■ **What is being asked**
Could you print, exactly and without pictures, only the lines from the one with "Open the USD currency dropdown" through the end of the records below?

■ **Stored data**
== == ==

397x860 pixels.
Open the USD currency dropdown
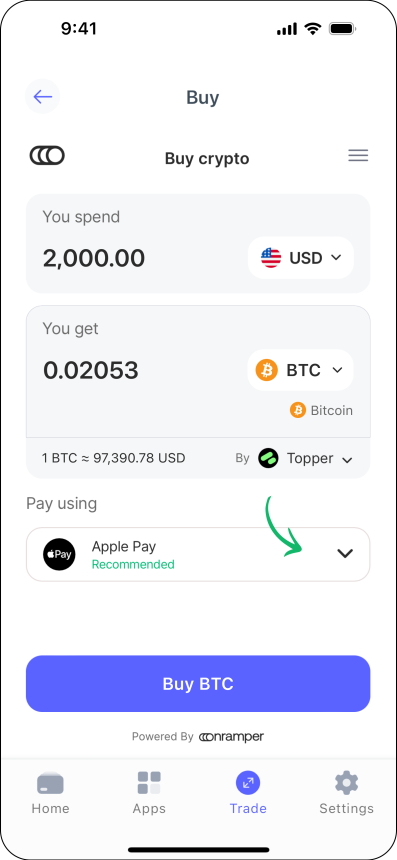(x=300, y=257)
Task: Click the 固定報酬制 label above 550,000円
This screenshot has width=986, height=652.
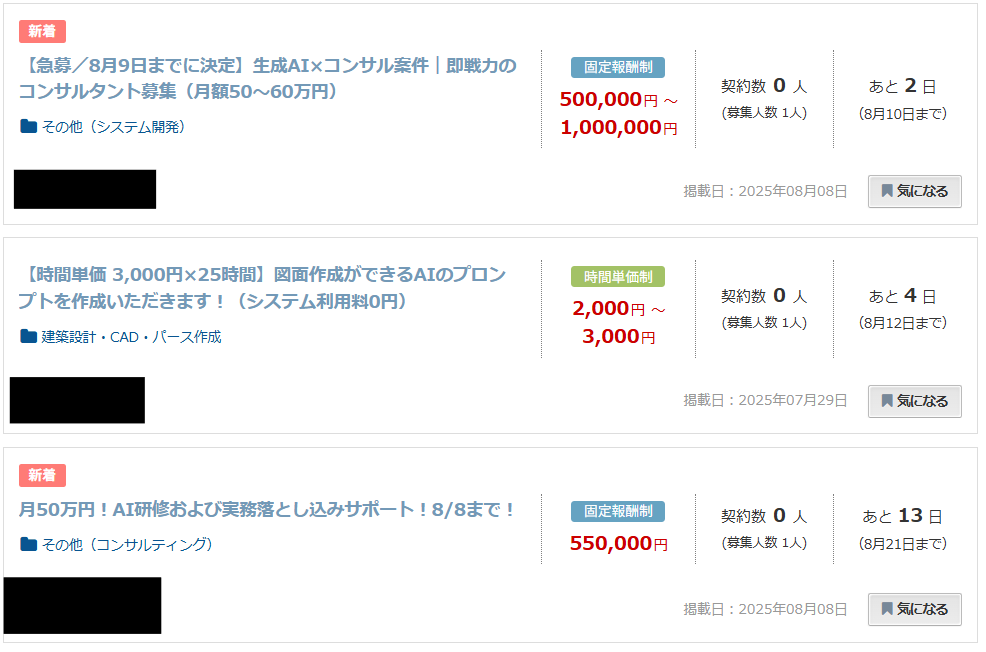Action: pos(618,511)
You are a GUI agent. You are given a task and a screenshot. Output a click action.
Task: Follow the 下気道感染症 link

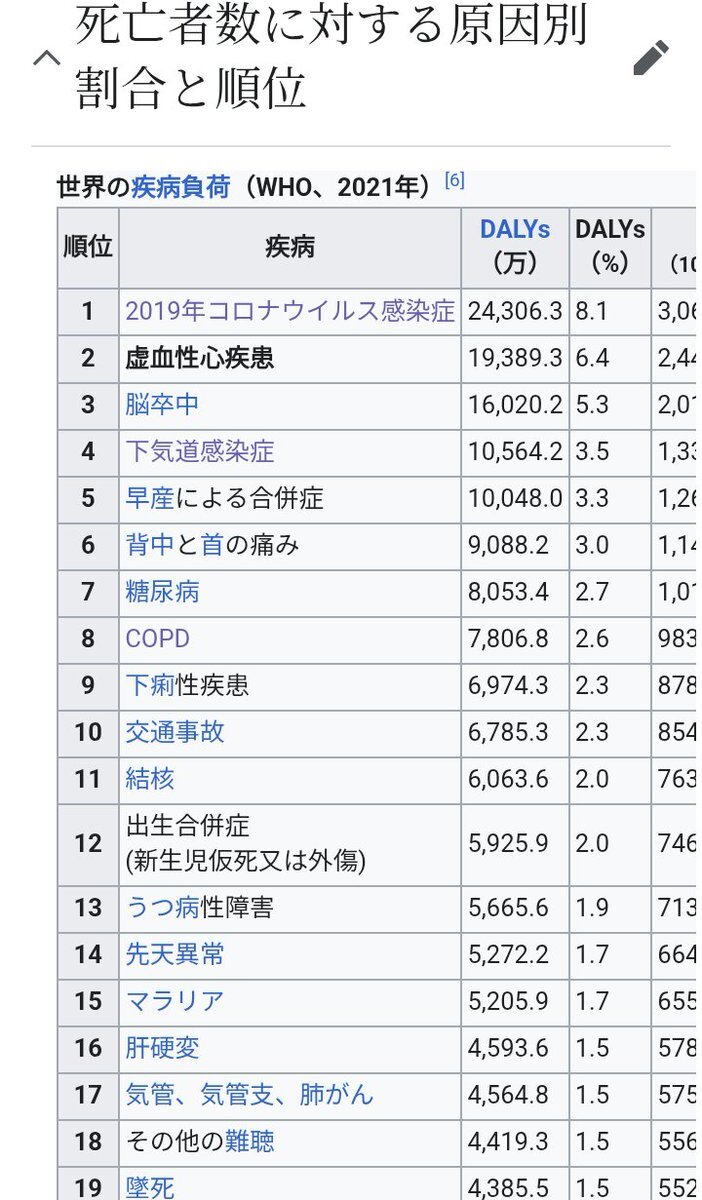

== == ==

■ **Answer for the task**
Open the USD currency dropdown
(x=300, y=257)
Task: Click the 固定報酬制 label above 550,000円
This screenshot has width=986, height=652.
Action: pos(618,511)
You are a GUI agent. You are given a task and a screenshot. Output a click action.
Task: Follow the 下気道感染症 link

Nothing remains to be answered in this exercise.